Eleanor in Love

595 61 14
                                    

Harry, tüm dersleri bitip her gün çetesiyle okul sonrasında buluştukları çimlere yeniden ayak bastı. Bahar havasını koklayarak solgun renkli yaprakları izledi; hepsi ölüyordu, tıpkı Harry'nin kendine olan güveni gibi...

"Hey," dedi Zayn'e onun yanına kurulup bağdaş kurmadan önce. "Diğerleri nerede?"

"Alex'in işi çıktı, doktor randevusu varmış ya da öyle bir şeyler, Niall birazdan burada olur, Eleanor az önce unuttuğu bir kitabı almak için döndü, ve işte Sid ve Liv geldi bile."

Sid, sarı saçlarını karıştırarak çemberi tamamlayacak şekilde çimlerin üzerine yerleşti. "Bugün ne yapıyoruz?" dedi sigarasını yakmak için hiç zaman kaybetmeden.

"Sizi bilmem ama benim bugün bir randevum var," dedi Liv hınzırca.

Harry, "Şanslı herifmiş," diyerek sırıttı, ona kalırsa Liv'de gerçekten sevgili materyali vardı. Ortalama üzeri bir güzelliğe, ortalama bir zekaya sahipti; bir heteroseksüel erkek için adeta altın madeniydi.

"Teşekkürler," diyerek Harry'ye kol attı Liv. "Ee, senden n'aber? Gözüne kestirdiğin yeni gelenlerden hiç hatun yok mu?"

"Kalsın," diyerek suratımı ekşitti.

Sid, "İşin gücün oynaşta," diyerek Harry'ye takıldı.

"İftira, bal gibi iftira. Bir aydır seks yapmıyorum."

Liv gözlerini devirerek Harry'ye baktı. "Çok uzun bir süre olmuş, gerçekten," dedi alayla.

Zayn suskunluğunu bozarak ciddi bir tavırla konuştu: "Bir erkek için çok uzun."

Herkes birbirine baktı ve makaraları koyverdiler. Zayn yarasına tuz basılmışçasına, buruk bir gülümsemeyle diğerlerine bakmakla yetindi. Bu sırada, Eleanor atik adımlara gruba yaklaşmış, suratında aptal ve kendinden geçmiş bir ifadeyle diğerlerine bakıyordu. "Çocuklar!" dedi bağırarak. Dikkatleri üzerine çekebildiğinden emin olunca, sesini oldukça azaltarak adeta bir fısıltıyla diğerlerine devlet sırrı aktarır edayla üç kelime söyledi: "Galiba aşık oldum."

Louis, okuldan çıkmadan önce etrafı dikkatle kolaçan etti.
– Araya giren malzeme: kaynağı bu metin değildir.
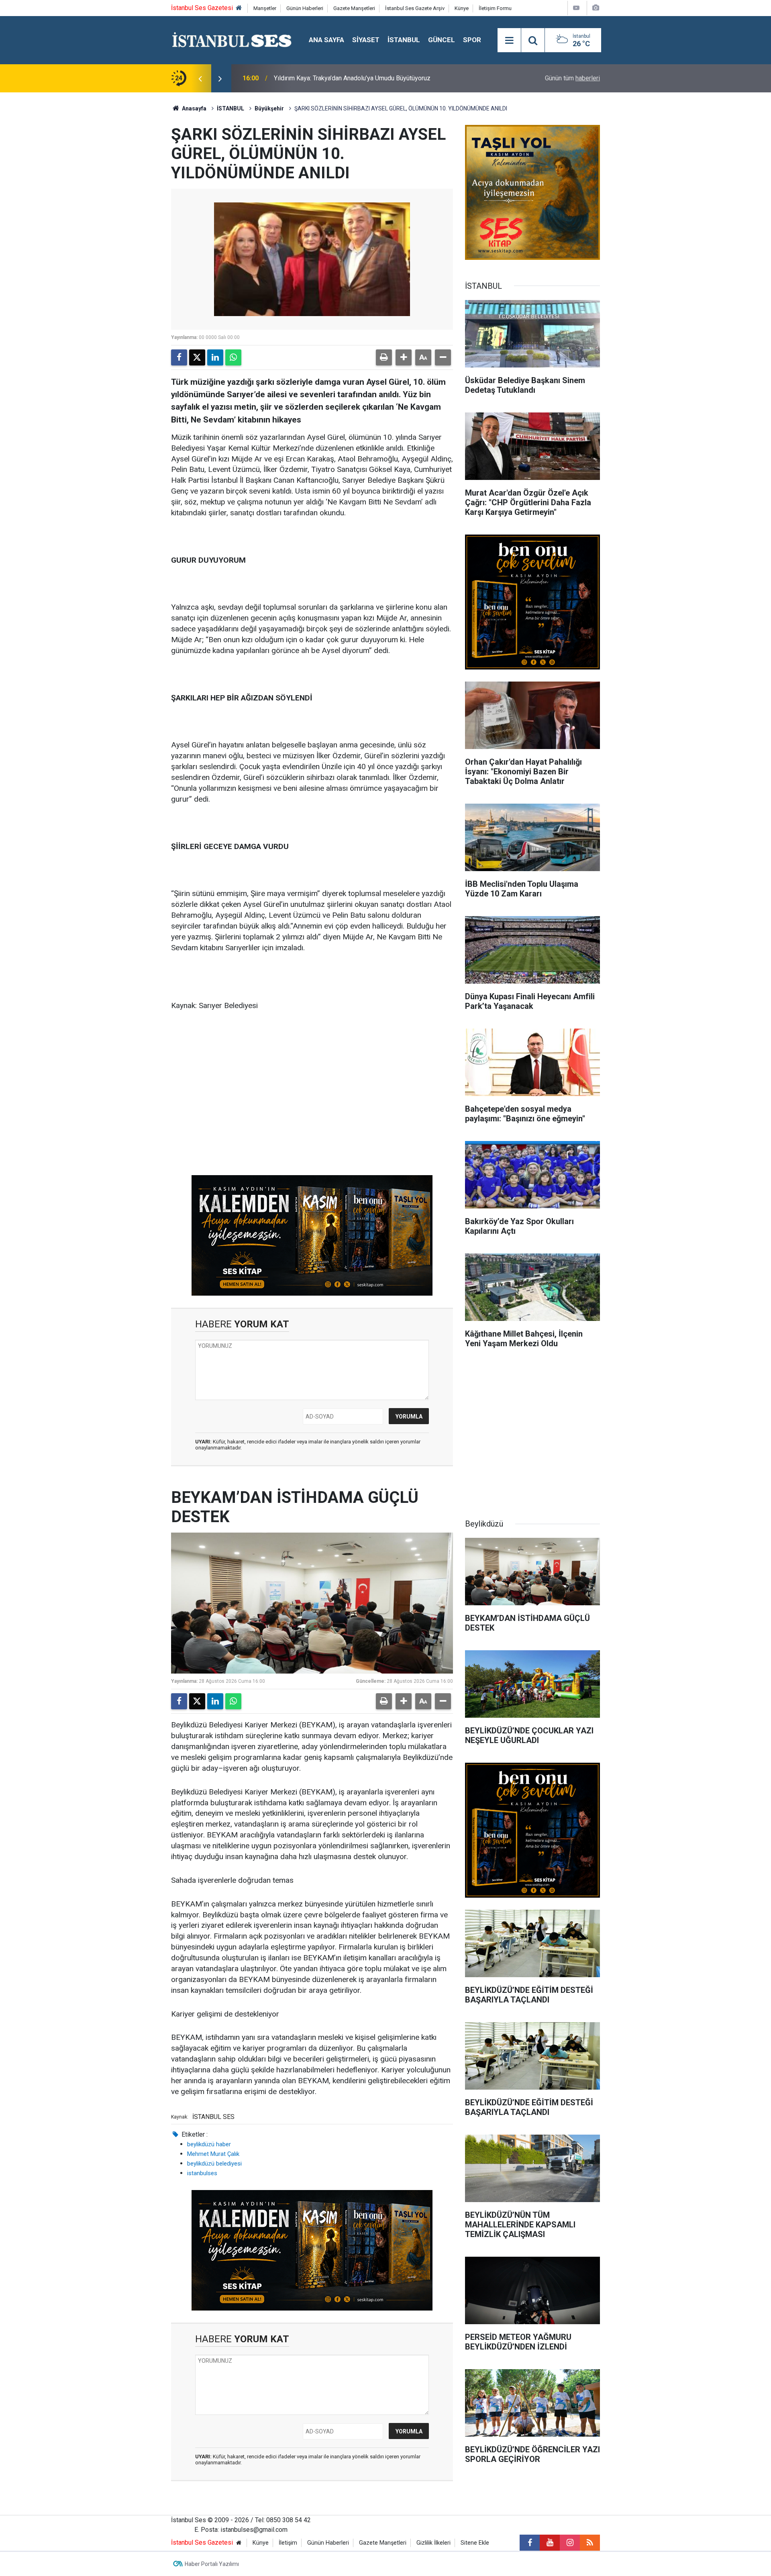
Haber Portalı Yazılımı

Tamamıyla zararsız birkaç grup arasından gözü kıvırcık saçlı çocuğun oturduğu ağacın altını kesti, gözlerini devirerek bahçeye çıktı. Çevresinde birkaç kişiyle çember halinde oturmuş, çene çalıyorlardı. Elbette popüler olacak, fırlama olup çirkin olmayan herkes popüler olur, diye aklından geçirmeden edemedi. Bu sırada kahverengi saçlı, çocuksu görünümlü bir kız yanından geçerken onu tepeden tırnağa süzüyordu. Onun bakışlarını üzerinde hisseden Louis, kaşlarını çatarak kıza baktı.

Kız, hiç çekinmeden ona yaklaştı. Sıcakkanlılığı, Louis'nin soğukkanlılığı bir anlığına bırakmasına sebep oldu. "Merhaba," diyerek elini uzattı. Louis, uzatılan eli sıktı; el sıcak ve yumuşaktı. "Eleanor," diye ekledi kız, gülümseyerek.

"Louis," dedi Louis her zamanki, sıradan ses tonuyla.

"Biliyorum," dedi Eleanor, elini havada adeta Louis'yi susturmak amacıyla sallayarak. "Birlikte birkaç ders alıyoruz. Edebiyatta iyi iş çıkardın." Eleanor, gözlerini kırptı.

Louis ise kendine bir bilgi kaynağı bulduğunu düşünerek, Eleanor'a bir soru yöneltmeye karar verdi. "Edebiyat öğretmenimiz, herifin daha adını bile bilmiyorum, nasıl biri Eleanor?"

Eleanor gülümseyerek rahat bir tavırla konuşmaya başladı: "Kök söktüren biri. Zeki heriftir aslında, ama bana kalırsa öğrencileri fazla zorluyor. Seveni de var, sevmeyeni de anlayacağın..." Telefonu çalınca, Eleanor bir dakika rica ederek hızlıca gözlerini gelen mesajda gezdirdi. "Üzgünüm, artık gitmeliyim. Memnun oldum Louis."